# Lecture Notes + Exercises: Information Retrieval

In this unit, we'll use python to turn a bunch of loose text documents into a real-life database. (Note: This database was created for a project by R. Terman and E. Voeten, and was processed using much the same process as you'll be learning here.)

The lecture and problem set will leverage your new python skills, especially working with text, lists, and dictionaries; writing for-loops, conditional statements, and functions; and "thinking" like a programmer.

**About the Data**

We'll be creating a database from [Universal Period Review outcome reports](http://www.ohchr.org/EN/HRBodies/UPR/Pages/BasicFacts.aspx).

The Universal Periodic Review (UPR) is a process run by the United Nations Human Rights Council, which involves a periodic review of the human rights records of all 193 UN Member States.

Reviews take place through an interactive discussion between the State under review and other UN Member States. During this discussion any UN Member State can pose questions, comments and/or make recommendations to the States under review. States under review can then respond, stating which recommendations they reject, accept, will consider, etc. Reports are then drawn up detailing this discussion.

We will be analyzing outcome reports from the 2014 Universal Period Reviews of 42 countries, which we retrieved [here](http://www.ohchr.org/EN/HRBodies/UPR/Pages/Documentation.aspx) and formatted as text documents.
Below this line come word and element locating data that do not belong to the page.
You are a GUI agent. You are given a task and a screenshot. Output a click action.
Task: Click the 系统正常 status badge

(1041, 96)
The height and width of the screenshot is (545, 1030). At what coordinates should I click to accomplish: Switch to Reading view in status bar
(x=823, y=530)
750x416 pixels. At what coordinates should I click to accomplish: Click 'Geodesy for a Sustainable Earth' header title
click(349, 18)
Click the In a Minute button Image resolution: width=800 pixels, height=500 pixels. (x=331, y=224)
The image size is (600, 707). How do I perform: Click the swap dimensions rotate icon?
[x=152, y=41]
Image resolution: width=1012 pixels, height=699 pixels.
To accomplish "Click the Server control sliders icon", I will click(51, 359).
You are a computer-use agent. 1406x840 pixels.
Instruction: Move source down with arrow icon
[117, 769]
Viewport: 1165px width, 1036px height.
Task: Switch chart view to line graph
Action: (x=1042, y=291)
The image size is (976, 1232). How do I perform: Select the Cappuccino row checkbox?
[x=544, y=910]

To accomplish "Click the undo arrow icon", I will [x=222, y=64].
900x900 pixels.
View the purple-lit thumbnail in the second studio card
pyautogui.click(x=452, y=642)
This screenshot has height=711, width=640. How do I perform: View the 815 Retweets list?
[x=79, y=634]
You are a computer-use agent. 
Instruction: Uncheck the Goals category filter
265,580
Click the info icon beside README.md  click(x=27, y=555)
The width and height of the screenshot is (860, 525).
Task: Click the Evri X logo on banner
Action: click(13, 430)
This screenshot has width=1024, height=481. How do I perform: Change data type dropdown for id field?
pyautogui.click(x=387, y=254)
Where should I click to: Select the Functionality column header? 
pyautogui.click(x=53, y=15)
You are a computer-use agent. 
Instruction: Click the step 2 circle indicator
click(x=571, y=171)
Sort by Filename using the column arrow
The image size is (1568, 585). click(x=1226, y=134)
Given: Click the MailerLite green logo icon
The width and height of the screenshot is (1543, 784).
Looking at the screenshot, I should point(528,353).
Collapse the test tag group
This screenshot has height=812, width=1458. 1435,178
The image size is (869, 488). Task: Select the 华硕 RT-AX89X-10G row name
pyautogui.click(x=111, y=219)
The goal is to convert these semi-structured texts to a tabular dataset of **recommendations** with the following variables:

1. Text of recommendation (*text*)
2. Country to which the recommendation is directed (*to*)
3. Country that is making the recommendation (*from*)
4. The year when the review took place (*year*)
5. The response to the recommendation, i.e. whether the reviewed country rejects, accepts, etc (*decision*)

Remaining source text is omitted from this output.